Unmatched in detail and breadth, this Second Edition of Marine Botany explores the startling diversity and environmental dynamics of the hundreds of micro- and macroalgae, seagrasses, mangroves, and salt marshes as well as phytoplankton (minute, free-floating photosynthetic plants) and benthic communities (attached plants) that comprise the flourishing botanical garden submerged in and around the surface of our vast oceans.

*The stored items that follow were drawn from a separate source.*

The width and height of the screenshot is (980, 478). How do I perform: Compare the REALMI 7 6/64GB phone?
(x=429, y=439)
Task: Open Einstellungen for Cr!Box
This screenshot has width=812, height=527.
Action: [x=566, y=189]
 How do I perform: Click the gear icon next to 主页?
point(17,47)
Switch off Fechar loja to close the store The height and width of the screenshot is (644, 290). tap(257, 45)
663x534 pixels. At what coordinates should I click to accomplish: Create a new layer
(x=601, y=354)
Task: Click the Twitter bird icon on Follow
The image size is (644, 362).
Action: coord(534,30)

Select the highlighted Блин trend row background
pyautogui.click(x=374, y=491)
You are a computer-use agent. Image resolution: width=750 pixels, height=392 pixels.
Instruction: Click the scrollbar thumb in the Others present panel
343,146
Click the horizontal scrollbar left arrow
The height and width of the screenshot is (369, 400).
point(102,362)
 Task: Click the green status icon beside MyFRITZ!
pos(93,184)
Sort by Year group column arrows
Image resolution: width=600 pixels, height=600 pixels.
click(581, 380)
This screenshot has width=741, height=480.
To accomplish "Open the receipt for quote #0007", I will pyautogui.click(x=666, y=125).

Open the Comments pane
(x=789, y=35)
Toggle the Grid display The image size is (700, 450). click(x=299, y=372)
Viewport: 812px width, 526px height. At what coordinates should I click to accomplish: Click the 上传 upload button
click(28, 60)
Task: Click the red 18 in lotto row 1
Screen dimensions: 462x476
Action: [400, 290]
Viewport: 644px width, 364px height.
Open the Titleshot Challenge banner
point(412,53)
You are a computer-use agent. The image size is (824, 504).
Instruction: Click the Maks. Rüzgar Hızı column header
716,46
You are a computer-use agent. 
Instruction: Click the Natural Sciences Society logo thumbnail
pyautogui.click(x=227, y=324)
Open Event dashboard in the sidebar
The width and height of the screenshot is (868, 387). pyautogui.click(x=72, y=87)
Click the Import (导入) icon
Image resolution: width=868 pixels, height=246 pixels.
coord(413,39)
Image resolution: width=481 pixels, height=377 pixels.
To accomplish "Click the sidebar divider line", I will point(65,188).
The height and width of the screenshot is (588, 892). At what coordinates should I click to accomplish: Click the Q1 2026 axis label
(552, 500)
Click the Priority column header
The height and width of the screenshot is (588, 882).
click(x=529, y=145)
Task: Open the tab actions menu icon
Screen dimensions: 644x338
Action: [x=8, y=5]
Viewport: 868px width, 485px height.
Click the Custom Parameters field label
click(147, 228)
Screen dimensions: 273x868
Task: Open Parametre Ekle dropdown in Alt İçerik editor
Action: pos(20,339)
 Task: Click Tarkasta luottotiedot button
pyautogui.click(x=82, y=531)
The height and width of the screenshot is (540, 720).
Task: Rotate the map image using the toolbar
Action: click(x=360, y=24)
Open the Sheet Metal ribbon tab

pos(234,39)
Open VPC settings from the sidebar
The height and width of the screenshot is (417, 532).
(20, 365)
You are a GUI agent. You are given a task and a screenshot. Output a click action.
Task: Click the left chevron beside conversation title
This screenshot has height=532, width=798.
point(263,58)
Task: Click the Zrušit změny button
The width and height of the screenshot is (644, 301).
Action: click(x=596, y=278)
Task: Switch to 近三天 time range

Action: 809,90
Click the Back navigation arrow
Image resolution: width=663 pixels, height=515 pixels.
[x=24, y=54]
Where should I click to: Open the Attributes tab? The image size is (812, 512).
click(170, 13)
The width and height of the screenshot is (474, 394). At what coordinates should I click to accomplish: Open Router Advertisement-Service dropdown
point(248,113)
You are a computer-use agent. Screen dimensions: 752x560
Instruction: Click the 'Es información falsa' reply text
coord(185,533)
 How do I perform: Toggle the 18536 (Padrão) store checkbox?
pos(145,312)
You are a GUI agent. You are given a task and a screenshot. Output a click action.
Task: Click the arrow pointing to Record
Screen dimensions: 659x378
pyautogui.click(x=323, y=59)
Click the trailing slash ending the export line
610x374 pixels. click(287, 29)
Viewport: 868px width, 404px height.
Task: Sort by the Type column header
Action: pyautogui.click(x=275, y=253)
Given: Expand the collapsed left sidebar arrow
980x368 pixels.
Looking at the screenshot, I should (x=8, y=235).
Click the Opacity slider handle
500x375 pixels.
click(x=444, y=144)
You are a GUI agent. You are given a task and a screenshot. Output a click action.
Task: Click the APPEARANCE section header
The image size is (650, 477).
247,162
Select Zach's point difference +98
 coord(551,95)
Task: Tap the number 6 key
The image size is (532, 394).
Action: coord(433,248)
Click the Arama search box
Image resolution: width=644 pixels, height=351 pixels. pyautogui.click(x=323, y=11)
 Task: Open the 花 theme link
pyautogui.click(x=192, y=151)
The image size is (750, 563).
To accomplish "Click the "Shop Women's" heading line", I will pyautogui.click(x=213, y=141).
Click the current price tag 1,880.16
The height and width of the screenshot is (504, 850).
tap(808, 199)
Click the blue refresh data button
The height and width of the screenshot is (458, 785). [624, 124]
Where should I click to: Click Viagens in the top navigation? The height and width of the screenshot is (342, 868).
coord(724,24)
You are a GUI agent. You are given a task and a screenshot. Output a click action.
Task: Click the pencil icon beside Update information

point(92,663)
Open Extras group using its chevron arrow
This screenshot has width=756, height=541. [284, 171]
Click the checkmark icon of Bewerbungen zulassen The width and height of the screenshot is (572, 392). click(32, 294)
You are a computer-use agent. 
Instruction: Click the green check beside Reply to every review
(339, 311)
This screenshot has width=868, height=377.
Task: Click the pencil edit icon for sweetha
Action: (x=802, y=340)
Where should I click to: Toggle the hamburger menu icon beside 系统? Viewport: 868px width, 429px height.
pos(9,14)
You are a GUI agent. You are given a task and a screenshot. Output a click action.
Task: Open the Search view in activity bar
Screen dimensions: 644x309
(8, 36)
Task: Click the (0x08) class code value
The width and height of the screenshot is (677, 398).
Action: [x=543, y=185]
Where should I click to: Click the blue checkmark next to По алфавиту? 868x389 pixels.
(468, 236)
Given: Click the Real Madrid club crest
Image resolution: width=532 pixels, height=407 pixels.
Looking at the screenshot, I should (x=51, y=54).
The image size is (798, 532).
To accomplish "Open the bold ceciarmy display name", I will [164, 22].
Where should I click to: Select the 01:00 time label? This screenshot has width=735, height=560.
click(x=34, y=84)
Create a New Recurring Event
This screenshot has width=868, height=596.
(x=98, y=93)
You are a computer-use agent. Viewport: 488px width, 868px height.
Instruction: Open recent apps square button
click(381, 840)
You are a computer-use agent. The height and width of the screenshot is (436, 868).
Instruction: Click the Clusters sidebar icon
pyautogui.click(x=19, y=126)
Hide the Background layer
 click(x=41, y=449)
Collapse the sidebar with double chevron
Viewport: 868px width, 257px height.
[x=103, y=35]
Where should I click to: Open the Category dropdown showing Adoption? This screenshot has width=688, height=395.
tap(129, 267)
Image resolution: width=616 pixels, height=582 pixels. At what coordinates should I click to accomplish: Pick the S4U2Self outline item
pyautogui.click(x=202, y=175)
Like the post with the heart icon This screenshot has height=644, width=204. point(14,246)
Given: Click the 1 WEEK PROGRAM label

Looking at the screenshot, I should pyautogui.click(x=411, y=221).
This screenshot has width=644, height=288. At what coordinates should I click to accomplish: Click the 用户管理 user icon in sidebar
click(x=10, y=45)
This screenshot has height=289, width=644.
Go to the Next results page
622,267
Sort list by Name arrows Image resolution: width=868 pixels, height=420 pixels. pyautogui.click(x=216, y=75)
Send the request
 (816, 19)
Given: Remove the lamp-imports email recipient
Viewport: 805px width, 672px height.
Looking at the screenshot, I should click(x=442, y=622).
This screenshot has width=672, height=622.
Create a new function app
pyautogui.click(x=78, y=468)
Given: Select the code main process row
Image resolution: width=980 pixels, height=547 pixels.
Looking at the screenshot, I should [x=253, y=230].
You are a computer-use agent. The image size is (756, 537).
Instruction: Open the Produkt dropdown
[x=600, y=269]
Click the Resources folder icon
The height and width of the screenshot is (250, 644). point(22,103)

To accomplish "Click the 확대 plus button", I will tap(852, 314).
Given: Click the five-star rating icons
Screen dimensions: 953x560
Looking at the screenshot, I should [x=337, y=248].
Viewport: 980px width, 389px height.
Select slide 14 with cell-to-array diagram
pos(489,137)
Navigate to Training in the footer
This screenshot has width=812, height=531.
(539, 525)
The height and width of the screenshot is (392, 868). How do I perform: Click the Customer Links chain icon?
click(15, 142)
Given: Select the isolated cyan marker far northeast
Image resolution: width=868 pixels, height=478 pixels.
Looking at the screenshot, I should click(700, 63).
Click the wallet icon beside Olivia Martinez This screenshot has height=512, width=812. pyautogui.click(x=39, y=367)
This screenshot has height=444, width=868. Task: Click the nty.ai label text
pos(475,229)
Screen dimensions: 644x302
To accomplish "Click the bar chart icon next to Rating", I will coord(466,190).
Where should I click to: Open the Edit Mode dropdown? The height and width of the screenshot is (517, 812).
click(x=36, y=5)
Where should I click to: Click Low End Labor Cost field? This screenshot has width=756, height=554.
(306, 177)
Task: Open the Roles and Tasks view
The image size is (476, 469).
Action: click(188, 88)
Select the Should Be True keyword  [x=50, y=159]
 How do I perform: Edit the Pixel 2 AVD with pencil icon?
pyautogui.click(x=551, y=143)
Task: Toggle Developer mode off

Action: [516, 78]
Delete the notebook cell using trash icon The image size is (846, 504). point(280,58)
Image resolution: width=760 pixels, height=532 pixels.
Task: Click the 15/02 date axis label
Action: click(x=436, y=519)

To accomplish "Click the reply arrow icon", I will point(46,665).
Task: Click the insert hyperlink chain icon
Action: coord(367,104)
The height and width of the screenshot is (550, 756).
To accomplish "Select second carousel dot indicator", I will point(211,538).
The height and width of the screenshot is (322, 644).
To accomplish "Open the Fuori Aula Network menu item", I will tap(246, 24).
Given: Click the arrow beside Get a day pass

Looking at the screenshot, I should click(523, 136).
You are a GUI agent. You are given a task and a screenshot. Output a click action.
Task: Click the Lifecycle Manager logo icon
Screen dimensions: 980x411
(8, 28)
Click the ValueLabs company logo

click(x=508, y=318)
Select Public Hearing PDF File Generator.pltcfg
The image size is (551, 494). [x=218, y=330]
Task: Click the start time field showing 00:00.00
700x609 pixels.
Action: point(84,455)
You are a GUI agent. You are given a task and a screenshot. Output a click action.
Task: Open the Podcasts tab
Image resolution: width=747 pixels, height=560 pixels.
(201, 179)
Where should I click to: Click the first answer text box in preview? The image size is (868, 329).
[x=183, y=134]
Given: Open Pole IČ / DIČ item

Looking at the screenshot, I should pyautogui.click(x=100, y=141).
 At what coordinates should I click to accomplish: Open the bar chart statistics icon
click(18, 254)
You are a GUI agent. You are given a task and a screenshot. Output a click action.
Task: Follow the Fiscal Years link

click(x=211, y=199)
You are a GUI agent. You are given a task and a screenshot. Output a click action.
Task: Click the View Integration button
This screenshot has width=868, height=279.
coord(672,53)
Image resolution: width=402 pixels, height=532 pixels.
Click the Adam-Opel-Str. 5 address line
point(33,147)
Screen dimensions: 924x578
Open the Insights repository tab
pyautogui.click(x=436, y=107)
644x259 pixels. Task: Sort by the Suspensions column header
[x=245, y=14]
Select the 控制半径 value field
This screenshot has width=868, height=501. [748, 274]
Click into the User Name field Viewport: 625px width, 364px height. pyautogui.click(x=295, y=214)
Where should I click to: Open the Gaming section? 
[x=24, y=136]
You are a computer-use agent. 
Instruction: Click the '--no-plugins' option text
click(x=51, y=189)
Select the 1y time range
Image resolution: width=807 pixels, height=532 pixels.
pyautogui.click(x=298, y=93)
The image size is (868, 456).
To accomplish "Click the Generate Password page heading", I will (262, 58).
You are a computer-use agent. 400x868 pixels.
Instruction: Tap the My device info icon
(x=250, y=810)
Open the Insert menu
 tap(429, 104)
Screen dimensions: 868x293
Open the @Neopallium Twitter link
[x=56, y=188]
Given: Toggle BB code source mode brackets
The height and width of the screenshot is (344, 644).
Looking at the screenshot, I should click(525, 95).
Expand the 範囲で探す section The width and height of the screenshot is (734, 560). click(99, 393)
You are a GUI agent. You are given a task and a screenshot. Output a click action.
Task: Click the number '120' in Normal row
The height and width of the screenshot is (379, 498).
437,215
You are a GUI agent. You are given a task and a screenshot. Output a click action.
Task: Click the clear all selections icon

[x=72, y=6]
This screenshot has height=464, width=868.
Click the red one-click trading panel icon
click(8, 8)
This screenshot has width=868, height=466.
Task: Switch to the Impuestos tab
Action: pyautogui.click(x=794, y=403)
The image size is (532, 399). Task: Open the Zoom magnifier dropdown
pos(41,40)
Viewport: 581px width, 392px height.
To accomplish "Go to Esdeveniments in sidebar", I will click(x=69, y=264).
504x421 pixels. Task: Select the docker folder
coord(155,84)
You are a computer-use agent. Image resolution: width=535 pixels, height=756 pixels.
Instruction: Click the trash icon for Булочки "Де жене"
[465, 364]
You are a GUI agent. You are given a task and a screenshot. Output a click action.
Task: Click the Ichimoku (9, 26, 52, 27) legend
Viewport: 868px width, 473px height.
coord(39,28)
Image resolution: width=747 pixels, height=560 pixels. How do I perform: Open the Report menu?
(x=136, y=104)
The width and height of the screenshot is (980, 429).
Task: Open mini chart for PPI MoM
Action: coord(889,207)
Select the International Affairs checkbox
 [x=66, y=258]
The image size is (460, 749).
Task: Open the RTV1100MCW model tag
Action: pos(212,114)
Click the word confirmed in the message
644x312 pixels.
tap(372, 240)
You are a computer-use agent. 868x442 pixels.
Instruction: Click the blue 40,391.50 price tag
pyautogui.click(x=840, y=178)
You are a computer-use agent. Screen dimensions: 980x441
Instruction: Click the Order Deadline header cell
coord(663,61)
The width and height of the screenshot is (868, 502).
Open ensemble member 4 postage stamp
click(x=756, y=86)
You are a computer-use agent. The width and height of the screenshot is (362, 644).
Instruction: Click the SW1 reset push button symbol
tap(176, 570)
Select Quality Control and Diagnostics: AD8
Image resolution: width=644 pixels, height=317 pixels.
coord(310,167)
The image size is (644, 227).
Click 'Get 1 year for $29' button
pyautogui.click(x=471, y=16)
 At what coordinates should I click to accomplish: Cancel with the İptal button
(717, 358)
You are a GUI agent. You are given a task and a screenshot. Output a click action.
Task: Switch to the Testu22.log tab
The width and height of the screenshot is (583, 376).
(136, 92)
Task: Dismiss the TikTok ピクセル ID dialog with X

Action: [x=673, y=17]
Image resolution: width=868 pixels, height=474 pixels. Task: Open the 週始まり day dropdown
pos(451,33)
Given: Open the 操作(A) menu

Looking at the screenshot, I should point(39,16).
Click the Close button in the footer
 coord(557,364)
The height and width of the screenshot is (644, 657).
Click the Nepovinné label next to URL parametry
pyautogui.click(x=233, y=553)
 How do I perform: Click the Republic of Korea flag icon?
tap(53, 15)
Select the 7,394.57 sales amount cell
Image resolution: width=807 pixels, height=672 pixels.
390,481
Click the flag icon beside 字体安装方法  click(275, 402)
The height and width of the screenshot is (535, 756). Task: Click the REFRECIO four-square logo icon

Reflecting the latest in research since the original 1981 edition, long considered the classic reference on marine plant life, this new edition's enhanced ecological perspective details the ongoing environmental challenges endured by these fragile life-forms. Viewing the structure and function of marine plant communities in the context of abiotic (light, temperature, water movement, nutrients), biotic (photosynthesis, carbon fixation, competition, predation, symbiosis), and anthropogenic influences, the book moves layer by layer through the ocean, capturing their photosynthetic and adaptive mechanisms. Pollution in the form of oil spills, heavy and radioactive metals, biological damage wrought from harvesting and aquaculture, and the harmful effects of ozone depletion and UV-B rays are detailed, along with the impact of environmental factors on morphological and anatomical adaptations. The book also describes the anthropogenic stresses endured by salt marshes, mangals, seagrass communities, and marine plants of coral reefs, concluding with possible management and restorative techniques.
Marine Botany, Second Edition is both a vivid global map and comprehensive guide to all of the flourishing forms of plant life at our oceans' surface, shores, and depths and the dynamics of their survival.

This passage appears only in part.